WHAT IS OCaml?
OCaml, formerly Objective Caml) is a general-purpose, multi-paradigm programming language that extends the Caml dialect of ML with object-oriented features. OCaml was created in 1996 by Xavier Leroy, Jérôme Vouillon, Damien Doligez, Didier Rémy, Ascánder Suárez, and others.
FOUNDATION OF OCaml:
Xavier Leroy (born March 15, 1968) is a French computer scientist and programmer. He is best known for his role as a primary developer of the OCaml system. He is a Professor of software science at Collège de France. Before his appointment at Collège de France in 2018, he was a senior scientist (directeur de recherche) at the French government research institution Inria.
Leroy was admitted to the École normale supérieure in Paris in 1987, where he studied mathematics and computer science. From 1989 to 1992 he did his PhD in computer science under the supervision of Gérard Huet.
He is an internationally recognized expert on functional programming languages and compilers. In recent years, he has taken an interest in formal methods, formal proofs and certified compilation. He is the leader of the CompCert project that develops an optimizing compiler for C (programming language), formally verified in Coq.
Leroy was also the original author of LinuxThreads, the most widely used threading package for Linux versions before 2.6. Linux 2.6 introduced NPTL, with much more extensive support from the kernel, to replace LinuxThreads. The OCaml toolchain includes an interactive top-level interpreter, a bytecode compiler, an optimizing native-code compiler, a reversible debugger, and a package manager (OPAM). OCaml was initially developed in the context of automated theorem proving, and has an outsize presence in static analysis and formal methods software. Beyond these areas, it has found serious use in systems programming, web development, and financial engineering, among other application domains.

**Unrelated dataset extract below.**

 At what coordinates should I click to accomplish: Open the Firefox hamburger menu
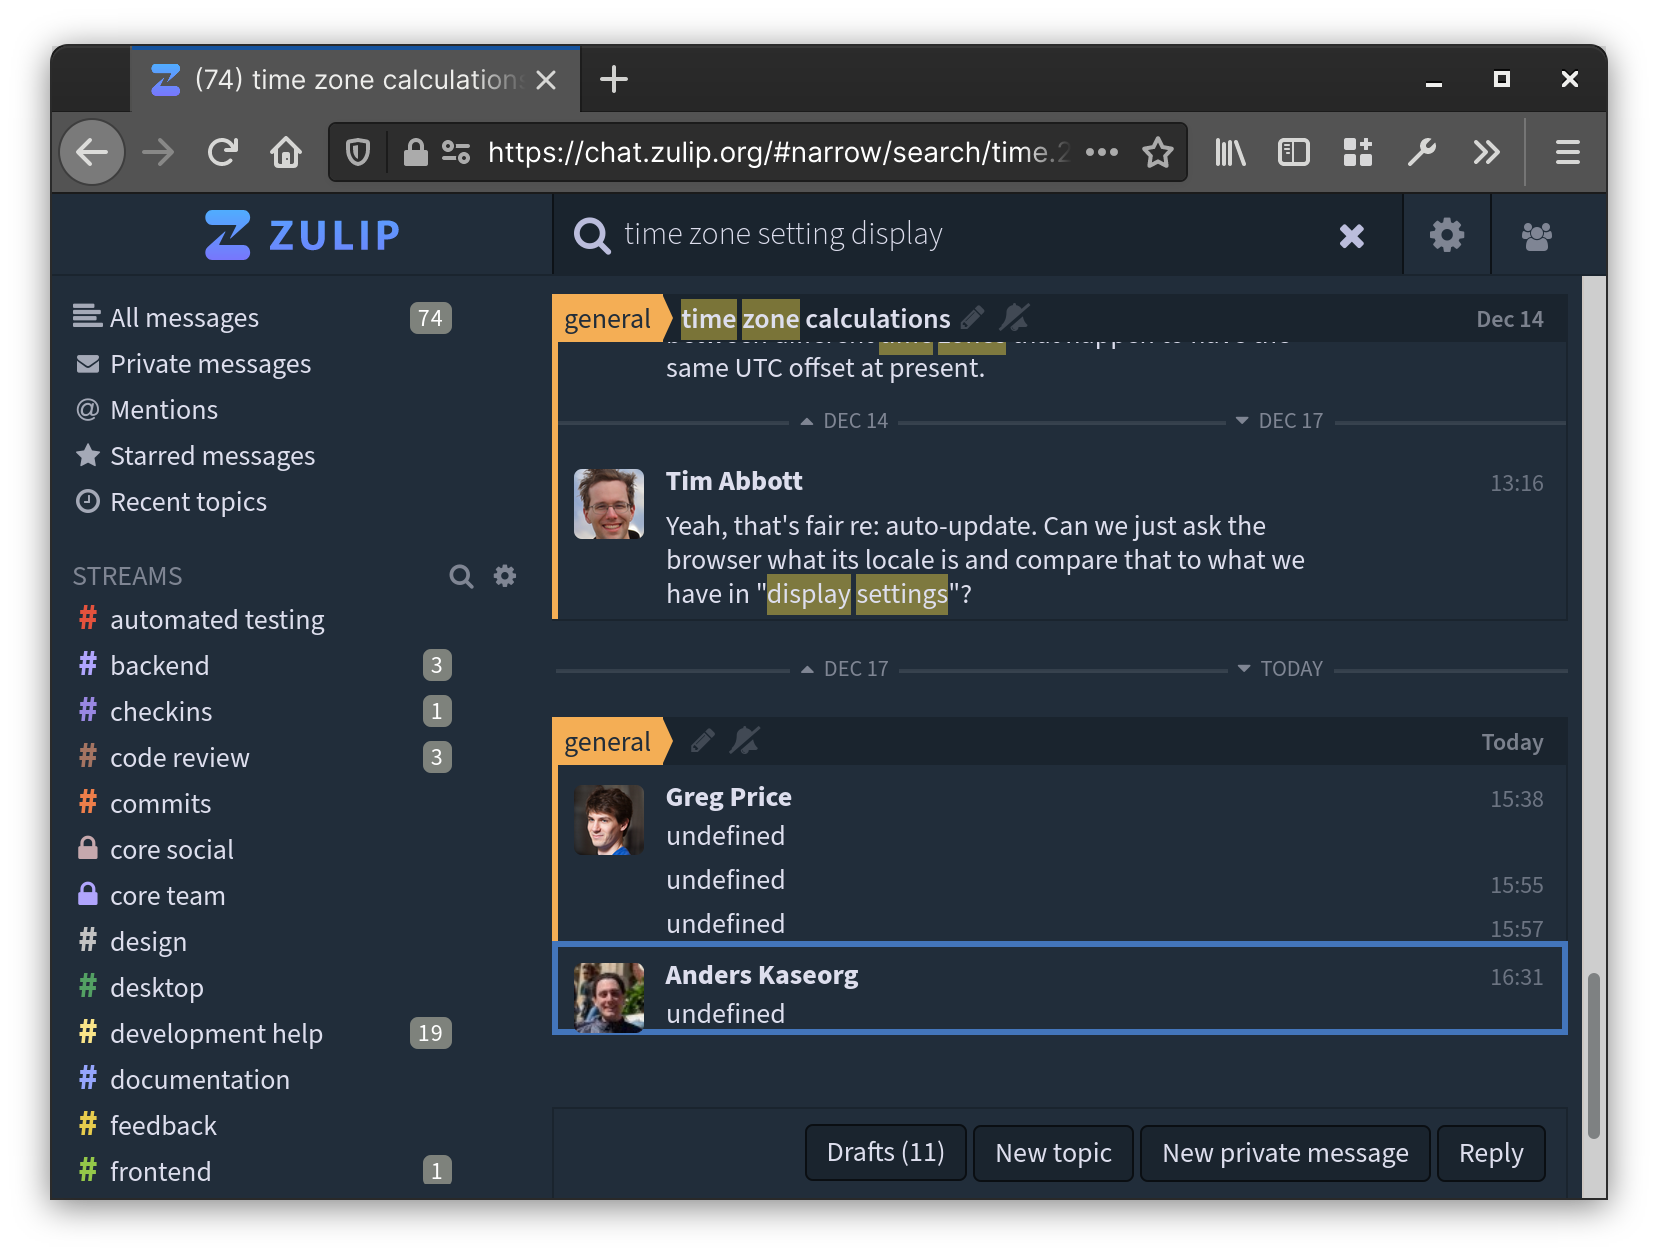tap(1566, 152)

The acronym CAML originally stood for Categorical Abstract Machine Language, but OCaml omits this abstract machine.OCaml is a free and open-source software project managed and principally maintained by the French Institute for Research in Computer Science and Automation (INRIA). In the early 2000s, elements from OCaml were adopted by many languages, notably F# and Scala.
FEATURES OF OCaml:
OCaml is notable for extending ML-style type inference to an object system in a general-purpose language. This permits structural subtyping, where object types are compatible if their method signatures are compatible, regardless of their declared inheritance (an unusual feature in statically typed languages).

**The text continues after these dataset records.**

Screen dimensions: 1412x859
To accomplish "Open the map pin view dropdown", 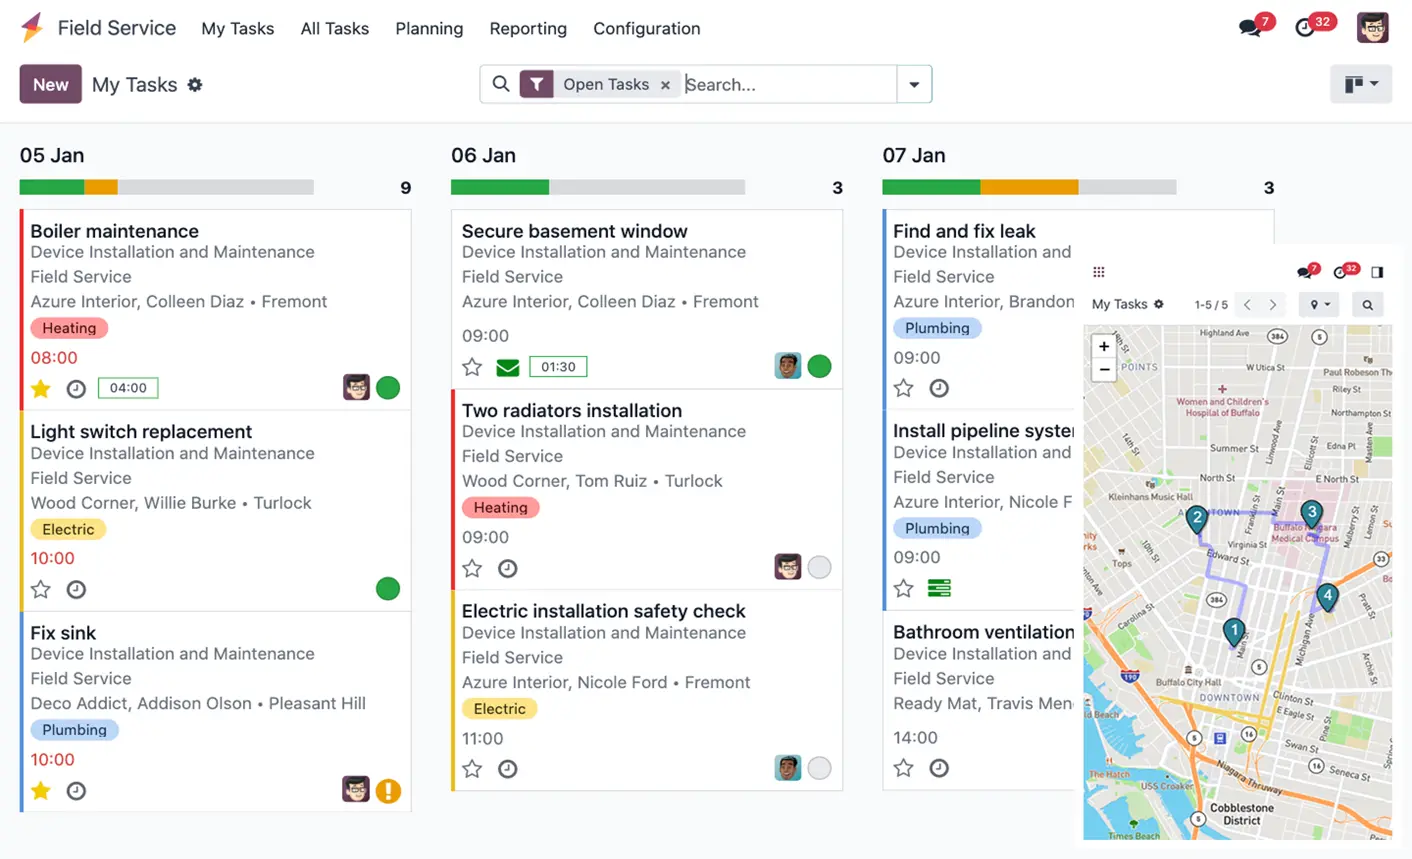I will click(x=1319, y=305).
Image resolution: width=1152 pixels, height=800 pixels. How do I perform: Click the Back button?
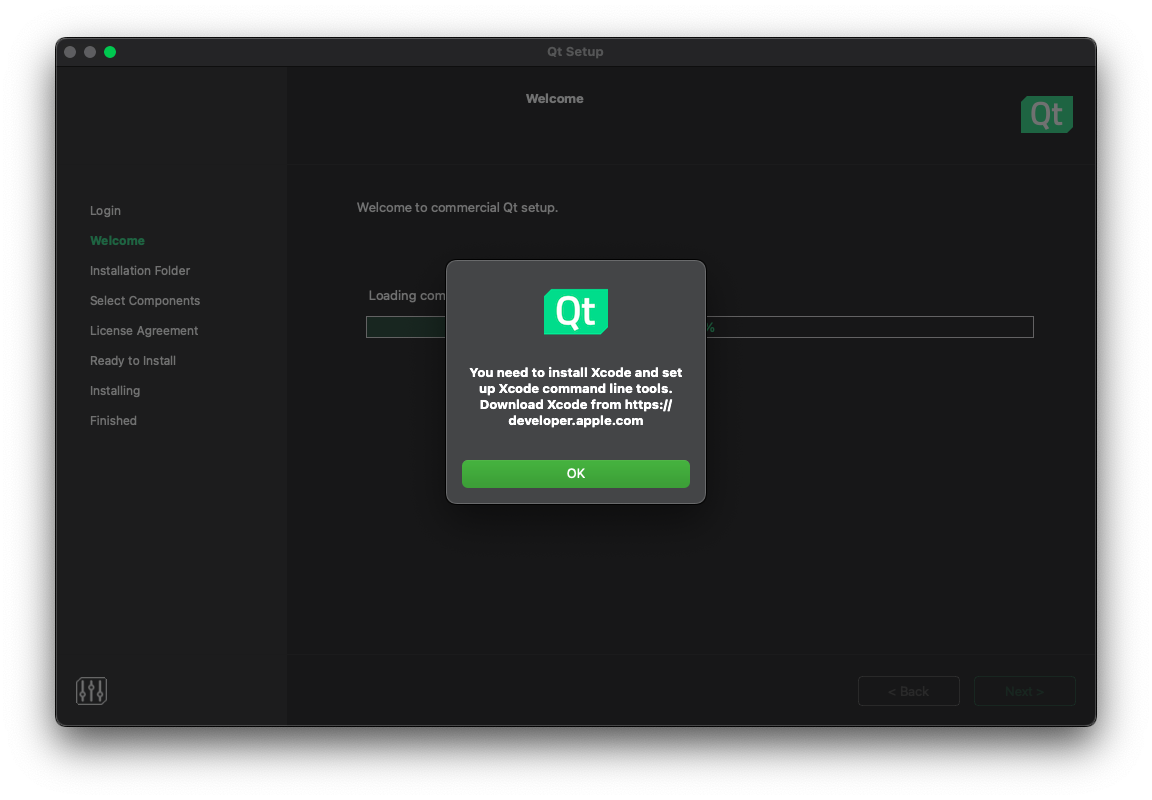(908, 691)
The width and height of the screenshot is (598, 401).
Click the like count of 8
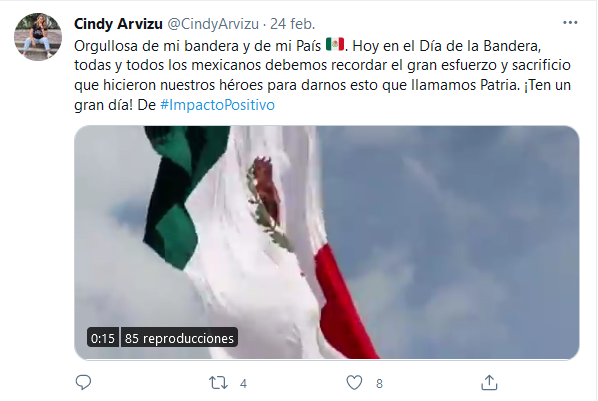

A foreign function interface for linking to C primitives is provided, including language support for efficient numerical arrays in formats compatible with both C and Fortran. OCaml also supports creating libraries of OCaml functions that can be linked to the main program in C, so that an OCaml library can be distributed to C programmers who have no knowledge or installation of OCaml.
The OCaml distribution contains:
Lexical analysis and parsing tools called complex and ocamlyacc
A debugger that supports stepping backwards to investigate errors
Documentation generator
Profiler – to measure performance
Many general-purpose libraries
USED BY:
Several dozen companies use OCaml to some degree. Notable examples include:
Bloomberg L.P., which created BuckleScript, an OCaml compiler backend targeting JavaScript.
Citrix Systems, which uses OCaml in XenServer (rebranded as Citrix Hypervisor during 2018).
Facebook, which developed Flow, Hack, Infer, Pfff, and Reason in OCaml.
Jane Street Capital, a proprietary trading firm, adopted OCaml as its preferred language in its early days.